Dec. 29--Local and state officials breathed a sigh of relief when Commercial Jet Inc. announced on April 5 that it would take over a facility at the Dothan Regional Airport vacated by Pemco.

Approximately 229 people worked at Pemco World Air Services when it filed for bankruptcy in March 2012. Its last day at the airport was Oct. 31 , and leaders scrambled to find a tenant that could take its place.

Pemco occupied the more than 500,000-square-foot property in one form or another since 1958.

Airport Director Art Morris told the airport authority in November 2012 that there were three potential prospects for the facility, "two of which are in the same type of business as Pemco."

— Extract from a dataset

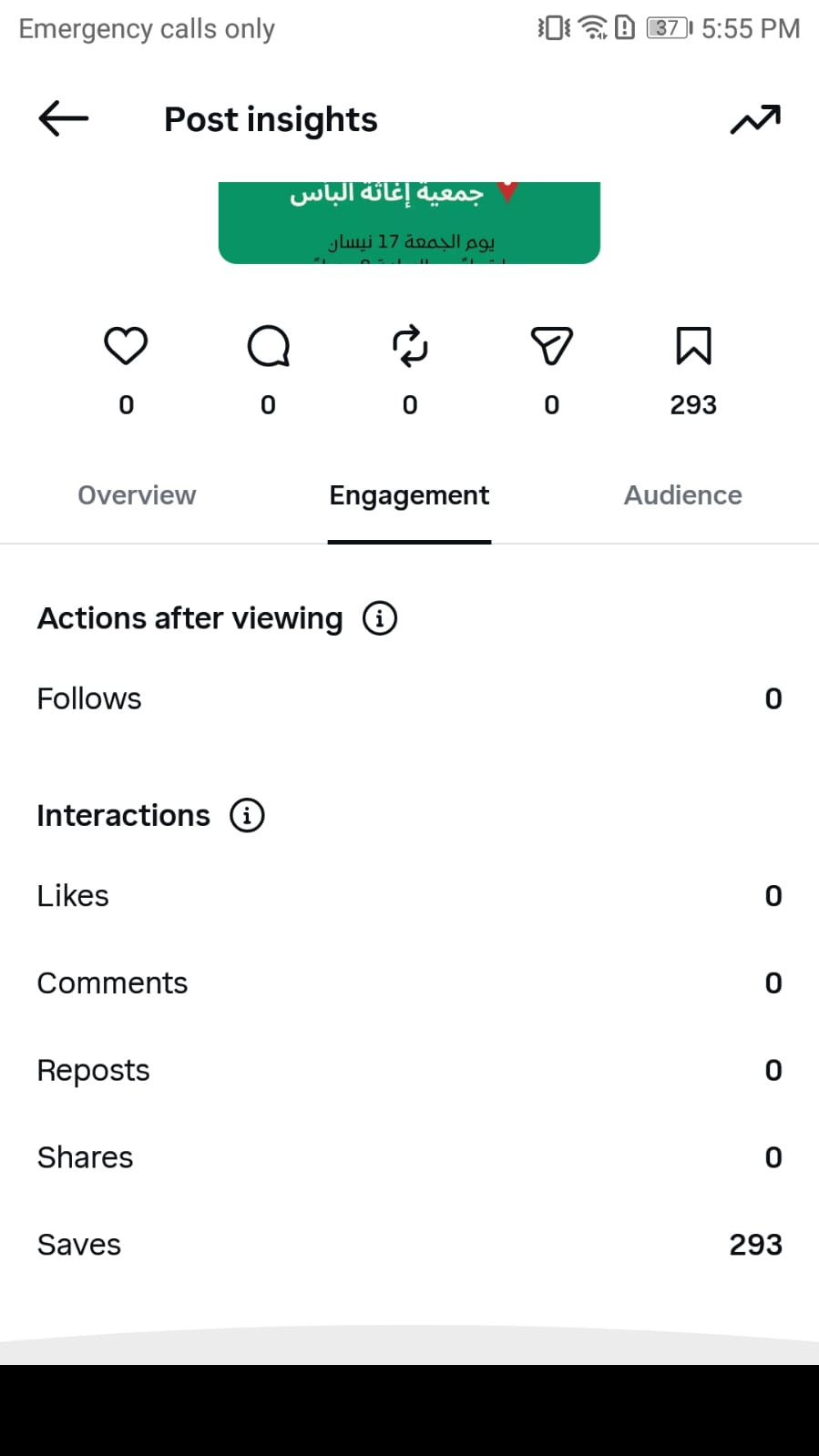Select the Engagement tab
This screenshot has width=819, height=1456.
[x=409, y=495]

Commercial Jet will more or less do the same type of work Pemco did at the Dothan Regional Airport.

In its lease with the airport authority, the Miami-based aviation maintenance company will pay no rent for its first nine months of tenancy, then pay $35,000 for three months and then pay about $60,000 per month.

Initially the company hired about 60 employees but is projected to employ many more.

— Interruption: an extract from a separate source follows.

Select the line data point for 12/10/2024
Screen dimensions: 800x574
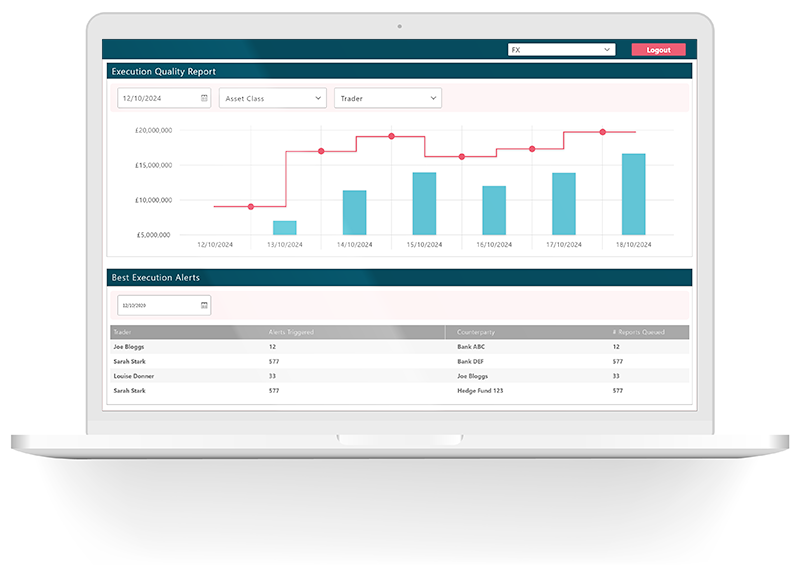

According to Sorrells Business College at Troy University, the Commercial Jet project will employ 500 people directly and create 1,500 other local jobs to support it. Over 10 years, Commercial Jet's investment in Dothan will create $740 million in wages, along with $22.95 million in sales and property tax collection, directly and indirectly.

The airport authority approved spending more than $13 million to renovate the facility Commercial Jet will be moving in to. The renovations will be paid for by about $7 million in funding from a state grant and $6 million generated by a bond issue by the city. The Wiregrass Foundation will help pay back about $1.6 million of the bond issue.

The city commission approved sales and property tax breaks for the company. The company will also not pay state sales tax on parts, components and systems used in the conversion, reconfiguration or maintenance of aircraft.

The deal was almost reached a few weeks earlier, but federal sequestration cuts that eliminated funding for air traffic controllers at the airport delayed completion.

City leaders put together a deal to keep the control tower at the airport open with local funding, allowing the deal to go through.